Mr. Secretary, I am disappointed. I thought that we all understood that to fight climate change, we have to be able to say “no” to dirty energy projects. Our friends around the world are looking to us for climate leadership and it starts with drawing the line at tar sands expansion. It also means that we need to give health and environment a fair shake in the environmental review of a dirty energy project such as the Keystone XL tar sands pipeline. Yet the draft environmental review prepared by the State Department for Keystone XL misses what folks in industry themselves are saying: the Keystone XL project is necessary for expansion of tar sands. We know this means that Keystone XL will make climate change worse.
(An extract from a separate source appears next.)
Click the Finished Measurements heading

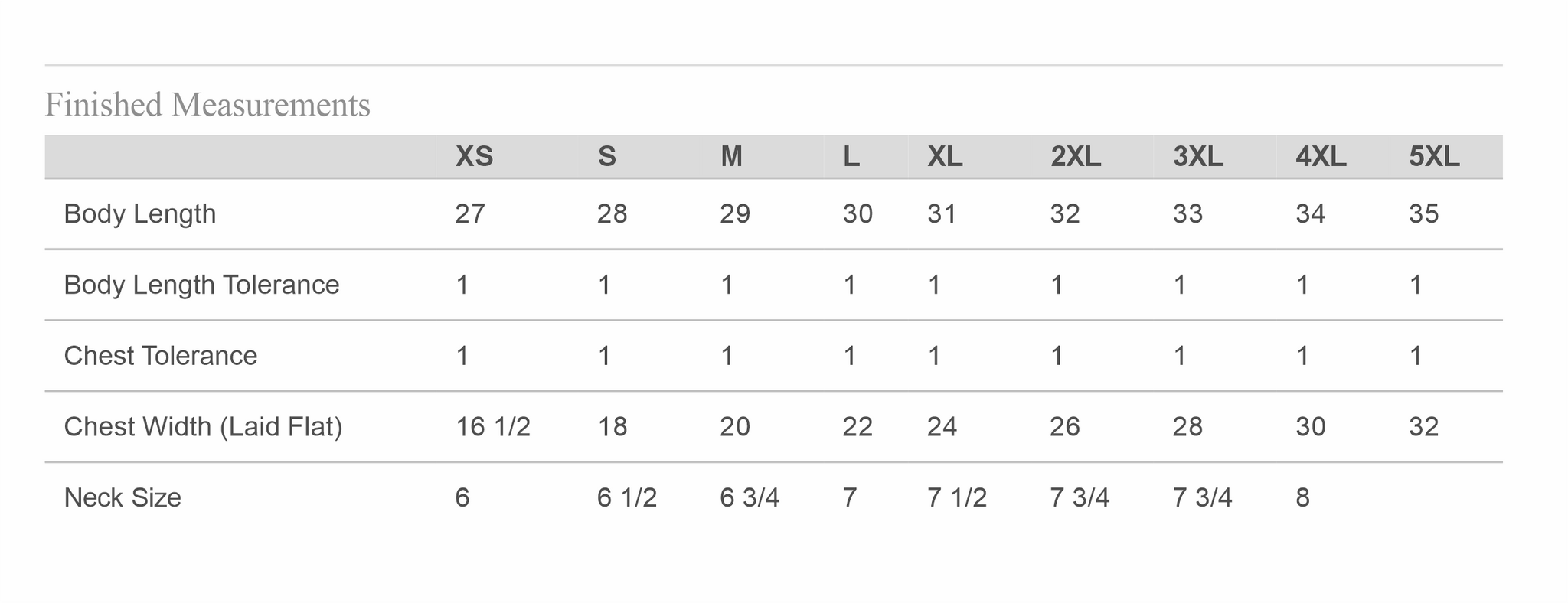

Once again, the State Department acknowledges that tar sands are dirtier than conventional oil and will make climate change worse. So how, can it then not tell us about what this means for our climate? Somehow, the State Department claims that tar sands will be developed anyway so it doesn’t need to look at the harm done by expansion. This just doesn’t make sense. Our friends in British Columbia are saying no to tar sands pipelines to the west coast. Our friends in eastern Canada and New England are saying no to tar sands pipelines to the east coast. Rail is a pretty expensive alternative. What is left? Keystone XL’s path to the Gulf Coast.
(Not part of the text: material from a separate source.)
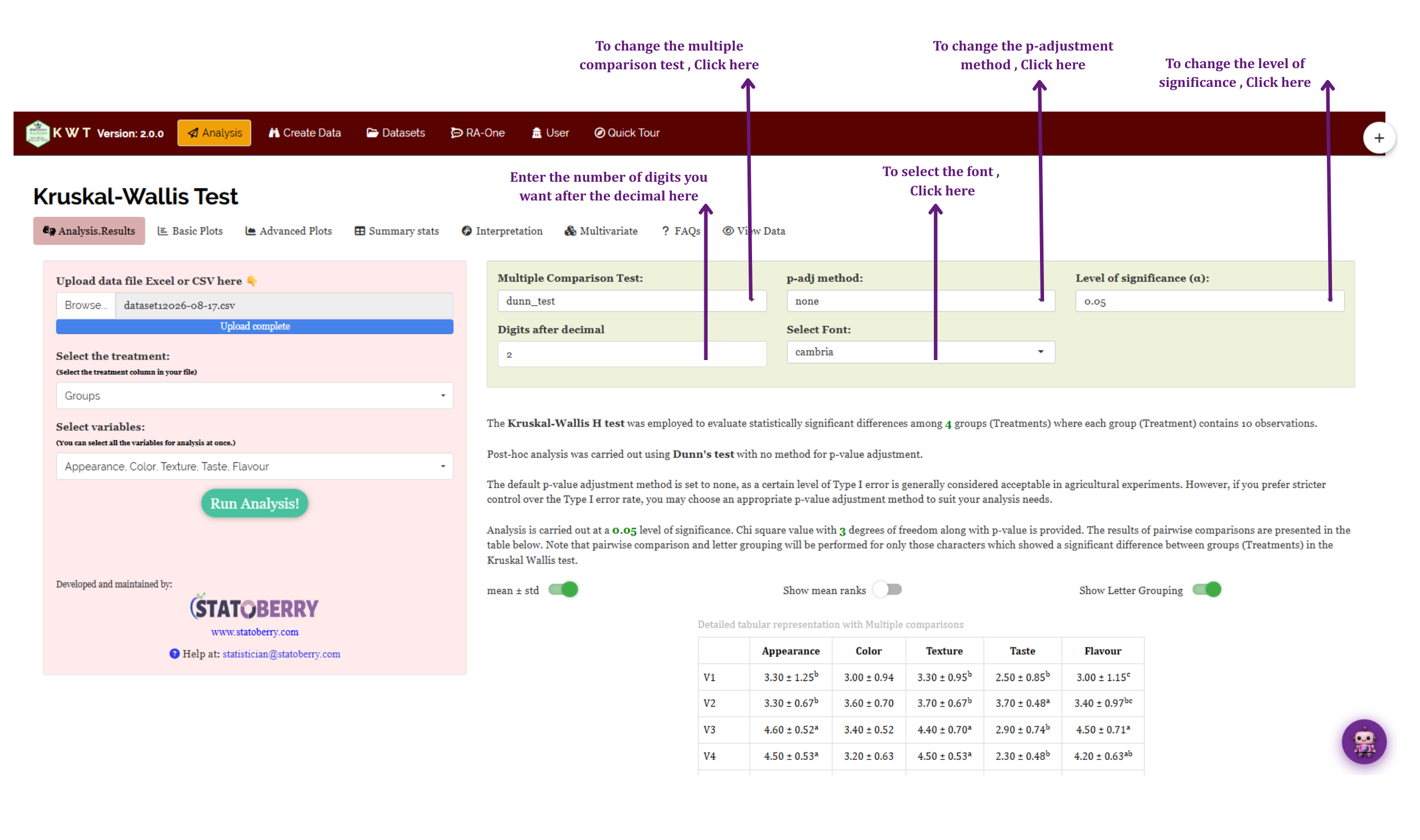Click the Upload complete progress bar
The image size is (1420, 840).
tap(254, 327)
But don’t just listen to me. Let’s look at what some of the industry’s own experts are saying.

Global energy consultant Wood McKenzie found that “a lack of visibility on available transportation capacity and, in turn, the prices that may ultimately be achieved could impact oil sands projects’ commercial viability.” To me that means that without ways to get tar sands to the coast for export, the price of this very expensive to extract oil is going down making it a risky investment.
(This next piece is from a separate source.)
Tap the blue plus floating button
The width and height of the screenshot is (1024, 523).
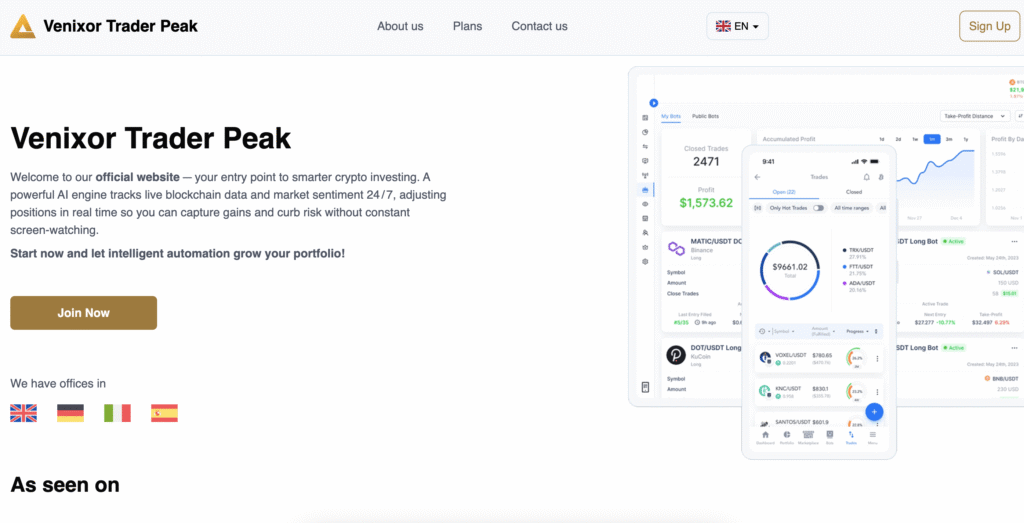point(873,411)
TD Economics, a major Canadian Bank, talks about pipeline capacity constraints as “a serious challenge to long term growth” of the tar sands.

And most clearly from an economist: “Unless we get increased [market] access, like with Keystone XL, we’re going to be stuck.”

The point is that the tar sands industry’s expansion plans are not possible without the proposed Keystone XL pipeline project and delay in deciding the fate of Keystone XL has already affected expansion. This amounts to real climate pollution that affects real people here at home and around the world.

Luckily, this is just a draft environmental review. Now is the time for the public to make itself heard. And Mr. Secretary, I’d ask that you listen closely to people’s concerns about what expanded tar sands would mean for our future. This is not a future we want. It is time to take a hard stance on Keystone XL. We need a clear evaluation of the damage to our health and environment that will result from this dirty energy project. And then we need to reject the Keystone XL tar sands pipeline.